• **Work to complete**
Rewrite all of the records below, changing "Screen dimensions" to "Screen size" and leaving everything else the same.

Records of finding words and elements
######

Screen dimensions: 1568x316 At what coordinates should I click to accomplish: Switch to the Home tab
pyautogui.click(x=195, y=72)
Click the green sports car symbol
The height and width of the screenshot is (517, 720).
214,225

######

• **Result of the exercise**
Screen size: 1568x316 At what coordinates should I click to accomplish: Switch to the Home tab
pyautogui.click(x=195, y=72)
Click the green sports car symbol
The height and width of the screenshot is (517, 720).
214,225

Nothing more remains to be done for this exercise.